Council insulted by editorial
Mayor Don Jones began Tuesday's Craig City Council meeting by addressing the Daily Press editorial board's recent opinion piece on secret ballots.
The editorial requested the Council vote on Tuesday's appointment in an open record. Traditionally, the Council votes by secret ballot.
The newspaper presented inaccurate conclusions and passed them off as truth, Jones said. No one on the Council would think to appoint someone that wasn't qualified because they knew him or her, he added.
"If our newspaper would spend more time focusing on local issues, spelling errors and grammatical errors, maybe we'd have a better newspaper," Jones said.
Councilor Bill Johnston also addressed the issue.
"You should never go to war with anyone who has more ink than you have," he said. "I took that editorial as an insult and a slap in the face. We have a very open and honest forum here for anyone to say their peace. One editorial attempted to take that away."
Later in the meeting, Daily Press Publisher Bryce Jacobson addressed the Council.
"Mr. Mayor, I find it laughable that you dare criticize a business in an open meeting," Jacobson said. "We wrote an opinion - I stress the word 'opinion' - and an opinion is simply that. You have done secret ballots. It's not like we plucked this out of thin air.
Every time we run something
you don't agree with, you run right
out and blame the editorial board. It's an opinion of citizens that live inside this community. If you would just think that maybe this is an opinion that other people in the community might have, too."
Johnston wholeheartedly agreed that every citizen should be able to express his or her opinions freely, he said. The difference is that Jacobson, as publisher, can abuse that.
"You run a newspaper and you get to run your opinion and the rebuttal is difficult."
Jacobson responded that anyone is free to submit things to the newspaper. Johnston said he has never had anything he submitted denied publication.
Craig And then there were two.
The Craig City Council identified two finalists Tuesday night for the seat vacated by Rod Compton: Chris Nichols, former Craig Fire/Rescue chief, and Gene Bilodeau, Colorado Northwestern Community College Craig campus dean.
Eventually, Bilodeau would swear an oath and take a seat on the Council, but in the end, the Councilors did not make the final decision.
After the first round of interviews, the Council was evenly split between supporters for each.
Mayor Don Jones and councilors Ray Beck and Terry Carwile voted for Bilodeau. Councilors Byron Willems, Joe Herod and Bill Johnston voted for Nichols.
"One of the things that makes this hard is they're both qualified 110 percent," Herod said.
Without a decision, and not wanting to extend the appointment process any longer than it had been, the Council asked the candidates to step forward. They would say what separated them from the other.
The Council called Nichols first.
"For the next several years, there's going to be major issues," Nichols said. "A lot more development, a lot more construction, a lot more growth."
Nichols helped write the community development codes that require businesses to develop property in ways the city can be proud of, he said. His authorial hand in those statutes not only gives him knowledge of how the code reads, but what intent was behind the words.
When growth and building issues come up, he can help the Council understand and reconcile the dispute, he said.
The Council agreed.
"He's just an extraordinarily strong candidate," Carwile said as Nichols stepped away from the podium.
Bilodeau does not have the same background in city planning.
He does, however, have a great deal of experience fostering relationships, he said, and his commitment to communication can be an asset, he said.

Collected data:
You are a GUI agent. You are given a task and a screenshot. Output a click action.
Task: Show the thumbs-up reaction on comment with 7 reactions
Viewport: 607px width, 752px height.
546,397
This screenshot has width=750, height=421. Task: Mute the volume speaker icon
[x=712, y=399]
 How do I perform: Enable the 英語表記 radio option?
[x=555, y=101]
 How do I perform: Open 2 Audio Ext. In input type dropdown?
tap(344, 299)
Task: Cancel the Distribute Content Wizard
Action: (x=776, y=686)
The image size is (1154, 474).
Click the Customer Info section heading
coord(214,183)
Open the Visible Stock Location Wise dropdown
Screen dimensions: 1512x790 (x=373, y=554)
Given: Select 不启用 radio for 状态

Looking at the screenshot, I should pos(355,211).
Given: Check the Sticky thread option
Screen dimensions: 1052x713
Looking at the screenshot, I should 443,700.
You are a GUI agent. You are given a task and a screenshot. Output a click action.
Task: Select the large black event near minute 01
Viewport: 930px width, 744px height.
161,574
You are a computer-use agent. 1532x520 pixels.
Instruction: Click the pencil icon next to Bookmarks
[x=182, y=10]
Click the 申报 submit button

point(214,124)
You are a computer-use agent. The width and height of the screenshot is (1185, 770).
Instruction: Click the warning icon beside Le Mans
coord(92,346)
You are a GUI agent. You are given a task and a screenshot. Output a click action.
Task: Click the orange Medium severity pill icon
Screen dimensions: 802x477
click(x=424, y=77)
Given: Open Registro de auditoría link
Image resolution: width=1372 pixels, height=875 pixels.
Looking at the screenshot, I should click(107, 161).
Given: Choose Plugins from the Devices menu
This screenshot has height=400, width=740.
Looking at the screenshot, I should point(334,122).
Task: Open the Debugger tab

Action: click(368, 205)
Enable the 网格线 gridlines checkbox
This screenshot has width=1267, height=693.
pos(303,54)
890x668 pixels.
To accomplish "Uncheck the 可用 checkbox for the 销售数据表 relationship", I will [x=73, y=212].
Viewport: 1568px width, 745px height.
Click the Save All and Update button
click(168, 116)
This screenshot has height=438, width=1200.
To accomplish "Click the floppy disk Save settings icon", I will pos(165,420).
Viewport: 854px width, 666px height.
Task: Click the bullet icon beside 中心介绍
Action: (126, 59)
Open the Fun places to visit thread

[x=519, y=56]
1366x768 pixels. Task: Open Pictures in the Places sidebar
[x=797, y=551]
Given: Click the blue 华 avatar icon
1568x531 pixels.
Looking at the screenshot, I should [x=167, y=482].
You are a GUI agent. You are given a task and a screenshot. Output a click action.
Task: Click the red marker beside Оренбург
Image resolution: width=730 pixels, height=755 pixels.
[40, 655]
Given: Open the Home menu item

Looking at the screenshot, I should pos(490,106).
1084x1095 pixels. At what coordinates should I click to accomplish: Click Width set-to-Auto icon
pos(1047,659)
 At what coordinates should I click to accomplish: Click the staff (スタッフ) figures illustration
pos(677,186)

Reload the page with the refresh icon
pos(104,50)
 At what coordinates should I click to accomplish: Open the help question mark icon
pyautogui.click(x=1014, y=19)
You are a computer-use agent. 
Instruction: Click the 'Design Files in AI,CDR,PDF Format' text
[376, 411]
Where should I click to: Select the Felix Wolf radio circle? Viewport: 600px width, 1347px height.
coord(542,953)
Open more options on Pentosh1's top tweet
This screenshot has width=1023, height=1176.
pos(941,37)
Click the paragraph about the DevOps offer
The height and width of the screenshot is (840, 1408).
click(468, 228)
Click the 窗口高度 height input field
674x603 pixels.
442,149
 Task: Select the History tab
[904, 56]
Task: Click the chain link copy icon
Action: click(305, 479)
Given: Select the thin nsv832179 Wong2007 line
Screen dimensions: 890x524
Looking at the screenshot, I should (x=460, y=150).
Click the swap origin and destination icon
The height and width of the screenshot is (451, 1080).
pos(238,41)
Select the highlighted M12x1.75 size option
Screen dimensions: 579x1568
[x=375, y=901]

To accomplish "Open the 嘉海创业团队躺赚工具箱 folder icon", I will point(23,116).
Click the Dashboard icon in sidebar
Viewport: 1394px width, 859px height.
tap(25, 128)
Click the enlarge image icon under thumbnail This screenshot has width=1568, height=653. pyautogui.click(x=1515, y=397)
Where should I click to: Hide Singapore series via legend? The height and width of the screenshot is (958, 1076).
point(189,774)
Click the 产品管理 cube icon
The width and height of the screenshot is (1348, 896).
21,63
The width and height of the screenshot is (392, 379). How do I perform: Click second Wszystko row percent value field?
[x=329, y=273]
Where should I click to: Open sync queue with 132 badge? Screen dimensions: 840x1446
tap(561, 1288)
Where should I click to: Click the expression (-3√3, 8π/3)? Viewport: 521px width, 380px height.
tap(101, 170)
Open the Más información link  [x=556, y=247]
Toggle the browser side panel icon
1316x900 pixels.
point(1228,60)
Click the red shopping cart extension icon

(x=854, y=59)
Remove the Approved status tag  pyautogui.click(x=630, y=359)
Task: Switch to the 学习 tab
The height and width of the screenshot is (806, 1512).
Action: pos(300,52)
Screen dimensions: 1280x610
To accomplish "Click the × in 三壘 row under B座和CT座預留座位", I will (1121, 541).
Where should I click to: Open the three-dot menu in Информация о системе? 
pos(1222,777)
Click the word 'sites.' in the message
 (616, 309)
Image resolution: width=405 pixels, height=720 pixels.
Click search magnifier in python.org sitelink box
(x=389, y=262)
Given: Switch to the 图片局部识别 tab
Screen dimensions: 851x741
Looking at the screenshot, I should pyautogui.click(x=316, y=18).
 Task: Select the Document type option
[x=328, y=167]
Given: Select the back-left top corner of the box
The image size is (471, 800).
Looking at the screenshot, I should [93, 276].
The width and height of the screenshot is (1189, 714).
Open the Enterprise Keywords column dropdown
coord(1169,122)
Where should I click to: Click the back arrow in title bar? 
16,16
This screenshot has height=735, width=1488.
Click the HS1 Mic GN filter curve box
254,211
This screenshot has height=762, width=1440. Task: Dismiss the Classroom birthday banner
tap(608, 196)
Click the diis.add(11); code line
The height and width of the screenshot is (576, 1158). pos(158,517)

AIM OF THE EXERCISE =>
In the Craig City Council article, which three councilors voted for Chris Nichols after the first round of interviews?

YOUR SOLUTION =>
Byron Willems, Joe Herod and Bill Johnston.